══ Supplied records

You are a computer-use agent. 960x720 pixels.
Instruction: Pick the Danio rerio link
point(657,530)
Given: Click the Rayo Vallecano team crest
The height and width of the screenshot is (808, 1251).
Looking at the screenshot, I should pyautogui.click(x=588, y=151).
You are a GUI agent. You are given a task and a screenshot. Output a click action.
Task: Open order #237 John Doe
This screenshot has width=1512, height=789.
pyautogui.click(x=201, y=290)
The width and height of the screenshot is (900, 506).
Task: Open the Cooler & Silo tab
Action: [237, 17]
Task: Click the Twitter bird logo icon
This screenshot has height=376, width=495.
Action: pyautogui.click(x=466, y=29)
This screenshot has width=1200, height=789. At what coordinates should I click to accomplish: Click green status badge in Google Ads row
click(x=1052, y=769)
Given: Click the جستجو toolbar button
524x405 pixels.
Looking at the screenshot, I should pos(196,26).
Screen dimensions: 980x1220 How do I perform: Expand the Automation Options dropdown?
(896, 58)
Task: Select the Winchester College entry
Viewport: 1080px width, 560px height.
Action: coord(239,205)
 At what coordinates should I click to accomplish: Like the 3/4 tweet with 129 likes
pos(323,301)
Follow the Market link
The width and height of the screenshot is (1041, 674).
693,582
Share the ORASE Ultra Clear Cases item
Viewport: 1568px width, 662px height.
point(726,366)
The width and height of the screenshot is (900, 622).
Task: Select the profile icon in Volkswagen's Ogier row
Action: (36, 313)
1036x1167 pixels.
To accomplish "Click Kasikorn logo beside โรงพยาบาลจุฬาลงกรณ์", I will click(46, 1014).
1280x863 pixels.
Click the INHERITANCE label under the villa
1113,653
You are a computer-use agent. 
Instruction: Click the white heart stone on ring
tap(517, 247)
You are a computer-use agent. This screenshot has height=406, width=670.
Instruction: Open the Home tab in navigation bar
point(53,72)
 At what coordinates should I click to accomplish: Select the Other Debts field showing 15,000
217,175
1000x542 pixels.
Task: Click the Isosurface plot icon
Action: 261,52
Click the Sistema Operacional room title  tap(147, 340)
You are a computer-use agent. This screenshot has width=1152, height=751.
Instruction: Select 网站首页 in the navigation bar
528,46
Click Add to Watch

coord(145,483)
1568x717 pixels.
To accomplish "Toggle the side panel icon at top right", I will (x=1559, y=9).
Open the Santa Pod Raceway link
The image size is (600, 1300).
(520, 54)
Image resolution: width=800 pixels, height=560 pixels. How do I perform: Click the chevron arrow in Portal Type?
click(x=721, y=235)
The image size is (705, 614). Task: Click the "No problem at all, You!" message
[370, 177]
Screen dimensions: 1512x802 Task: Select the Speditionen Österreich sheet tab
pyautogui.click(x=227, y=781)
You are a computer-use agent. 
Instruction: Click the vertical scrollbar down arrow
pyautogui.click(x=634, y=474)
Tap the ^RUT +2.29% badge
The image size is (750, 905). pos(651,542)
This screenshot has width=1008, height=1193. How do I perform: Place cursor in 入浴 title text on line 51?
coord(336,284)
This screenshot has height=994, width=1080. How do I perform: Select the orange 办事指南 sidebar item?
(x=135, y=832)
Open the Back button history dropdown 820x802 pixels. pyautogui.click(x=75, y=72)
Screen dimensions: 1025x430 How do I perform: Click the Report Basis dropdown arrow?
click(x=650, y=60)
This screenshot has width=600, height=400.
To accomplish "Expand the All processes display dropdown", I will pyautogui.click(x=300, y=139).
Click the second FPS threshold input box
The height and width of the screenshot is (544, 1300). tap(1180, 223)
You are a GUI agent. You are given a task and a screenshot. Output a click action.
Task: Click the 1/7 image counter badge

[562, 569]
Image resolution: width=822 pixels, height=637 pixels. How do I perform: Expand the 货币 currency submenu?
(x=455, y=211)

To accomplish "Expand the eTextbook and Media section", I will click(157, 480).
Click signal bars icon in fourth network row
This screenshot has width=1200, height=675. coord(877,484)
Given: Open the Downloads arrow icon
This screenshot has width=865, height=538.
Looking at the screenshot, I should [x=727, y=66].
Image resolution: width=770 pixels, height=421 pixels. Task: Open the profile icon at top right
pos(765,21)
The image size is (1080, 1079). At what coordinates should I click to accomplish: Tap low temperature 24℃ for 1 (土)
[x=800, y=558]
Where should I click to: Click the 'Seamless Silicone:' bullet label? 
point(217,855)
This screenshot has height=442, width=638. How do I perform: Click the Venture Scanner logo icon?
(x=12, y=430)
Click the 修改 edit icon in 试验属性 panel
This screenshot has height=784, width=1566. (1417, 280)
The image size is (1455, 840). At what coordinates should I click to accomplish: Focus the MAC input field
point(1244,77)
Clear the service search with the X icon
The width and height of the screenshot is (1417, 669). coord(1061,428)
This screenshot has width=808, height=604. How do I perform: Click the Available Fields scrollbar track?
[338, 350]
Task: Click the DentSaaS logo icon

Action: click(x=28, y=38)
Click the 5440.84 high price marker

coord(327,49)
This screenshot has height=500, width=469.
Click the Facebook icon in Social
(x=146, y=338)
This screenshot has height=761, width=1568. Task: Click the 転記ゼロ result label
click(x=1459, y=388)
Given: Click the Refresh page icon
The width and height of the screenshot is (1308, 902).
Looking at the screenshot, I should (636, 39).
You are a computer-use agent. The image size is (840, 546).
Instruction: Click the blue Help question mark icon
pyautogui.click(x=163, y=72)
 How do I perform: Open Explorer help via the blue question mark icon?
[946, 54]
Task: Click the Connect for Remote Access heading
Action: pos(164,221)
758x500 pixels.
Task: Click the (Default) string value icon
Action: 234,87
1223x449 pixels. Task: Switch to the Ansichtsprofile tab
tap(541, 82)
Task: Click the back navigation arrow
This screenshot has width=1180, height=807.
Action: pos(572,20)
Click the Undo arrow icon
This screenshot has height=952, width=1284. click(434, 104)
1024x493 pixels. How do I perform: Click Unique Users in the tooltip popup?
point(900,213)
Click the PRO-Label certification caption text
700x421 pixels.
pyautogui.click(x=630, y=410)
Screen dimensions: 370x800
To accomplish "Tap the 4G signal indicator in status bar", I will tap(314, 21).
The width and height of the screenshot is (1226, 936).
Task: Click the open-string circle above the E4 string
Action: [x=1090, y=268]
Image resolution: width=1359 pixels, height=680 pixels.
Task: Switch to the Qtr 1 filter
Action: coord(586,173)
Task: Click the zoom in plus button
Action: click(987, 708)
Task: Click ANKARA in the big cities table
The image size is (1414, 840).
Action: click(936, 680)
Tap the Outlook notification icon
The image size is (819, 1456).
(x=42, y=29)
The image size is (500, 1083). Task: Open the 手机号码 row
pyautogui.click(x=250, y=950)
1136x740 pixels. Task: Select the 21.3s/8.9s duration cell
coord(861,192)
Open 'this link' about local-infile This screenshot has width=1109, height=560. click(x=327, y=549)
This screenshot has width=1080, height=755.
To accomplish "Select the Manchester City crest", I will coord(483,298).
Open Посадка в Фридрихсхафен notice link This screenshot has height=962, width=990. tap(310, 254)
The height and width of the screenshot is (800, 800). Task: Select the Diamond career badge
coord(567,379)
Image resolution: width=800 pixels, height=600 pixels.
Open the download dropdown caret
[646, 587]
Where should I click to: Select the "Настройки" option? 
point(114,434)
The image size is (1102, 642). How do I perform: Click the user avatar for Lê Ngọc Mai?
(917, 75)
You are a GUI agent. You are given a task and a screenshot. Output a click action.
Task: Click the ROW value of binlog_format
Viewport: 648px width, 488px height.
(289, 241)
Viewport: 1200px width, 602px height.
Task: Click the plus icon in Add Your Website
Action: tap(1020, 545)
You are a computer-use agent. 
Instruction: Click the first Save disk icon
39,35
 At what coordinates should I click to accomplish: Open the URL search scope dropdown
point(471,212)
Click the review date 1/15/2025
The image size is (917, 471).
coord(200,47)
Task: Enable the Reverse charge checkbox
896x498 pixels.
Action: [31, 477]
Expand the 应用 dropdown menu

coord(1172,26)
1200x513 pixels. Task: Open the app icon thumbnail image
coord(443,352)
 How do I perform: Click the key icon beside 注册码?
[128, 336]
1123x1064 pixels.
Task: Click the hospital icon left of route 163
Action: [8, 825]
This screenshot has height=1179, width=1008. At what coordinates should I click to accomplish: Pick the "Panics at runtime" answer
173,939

════

To do —
The required answer is the run of lines above, starting at the line with "Task: Click the DentSaaS logo icon" and ending at the line with "Screen dimensions: 370x800", reproduced exactly with both ends.

Answer to this problem —
Task: Click the DentSaaS logo icon

Action: click(x=28, y=38)
Click the 5440.84 high price marker

coord(327,49)
This screenshot has height=500, width=469.
Click the Facebook icon in Social
(x=146, y=338)
This screenshot has height=761, width=1568. Task: Click the 転記ゼロ result label
click(x=1459, y=388)
Given: Click the Refresh page icon
The width and height of the screenshot is (1308, 902).
Looking at the screenshot, I should (636, 39).
You are a computer-use agent. The image size is (840, 546).
Instruction: Click the blue Help question mark icon
pyautogui.click(x=163, y=72)
 How do I perform: Open Explorer help via the blue question mark icon?
[946, 54]
Task: Click the Connect for Remote Access heading
Action: pos(164,221)
758x500 pixels.
Task: Click the (Default) string value icon
Action: 234,87
1223x449 pixels. Task: Switch to the Ansichtsprofile tab
tap(541, 82)
Task: Click the back navigation arrow
This screenshot has width=1180, height=807.
Action: pos(572,20)
Click the Undo arrow icon
This screenshot has height=952, width=1284. click(434, 104)
1024x493 pixels. How do I perform: Click Unique Users in the tooltip popup?
point(900,213)
Click the PRO-Label certification caption text
700x421 pixels.
pyautogui.click(x=630, y=410)
Screen dimensions: 370x800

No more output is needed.